LEARNING OUTCOMES
The student will learn to understand galaxy formation as process. The student will learn to solve practical problems in observational cosmology. The student will
master Newtonian perturbation theory required to explain the origin of galaxies. The student will understand the role of dark matter in galaxy formation. The student
will learn how the initial perturbation spectrum developed to the observed distribution of galaxies. The student will be able to describe the non-linear evolution of
density perturbations using simple analytic models. The student will learn the dominant cooling processes relevant for galaxy formation and understand the importance
of star formation and supernova feedback for galaxy evolution. The student will learn the properties and formation scenarios of disk galaxies, elliptical galaxies and
active galaxies. The student will learn to the importance of galaxy interactions and encounters as a force shaping the evolution of galaxies.
CONTENT
Basic elements of galaxy formation. The classification of galaxies. Statistical properties of the galaxy population. Galaxies at high redshifts. Robertson-Walker metric and the Friedmann equations.

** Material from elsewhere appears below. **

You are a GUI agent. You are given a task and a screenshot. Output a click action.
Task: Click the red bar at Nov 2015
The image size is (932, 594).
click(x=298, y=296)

The evolution of small perturbations. The Jeans' instability in a static and expanding Medium. Cosmological horizons and perturbations on superhorizon scales. Adiabatic and isothermal perturbations. Hot and cold dark matter in galaxy formation models. The two-point correlation function for galaxies. The initial power spectrum and transfer functions. The non-linear collapse of density perturbations. Top-hat collapse and the Zeldovich approximation. The Press-Schechter mass function and dark matter density profiles. The cooling and heating of gas in dark matter haloes. The cooling function and galaxy formation. Molecular clouds and self-regulated star formation. Supernova feedback: The ejection and heating of gas. Formation of disk galaxies and the origin of disk scaling relations. Galaxy interactions and encounters. Tidal stripping and dynamical friction. Orbital decay and galaxy merging. Structure and formation of elliptical galaxies. The physics of Active galaxies (AGNs). The formation and evolution of AGNs.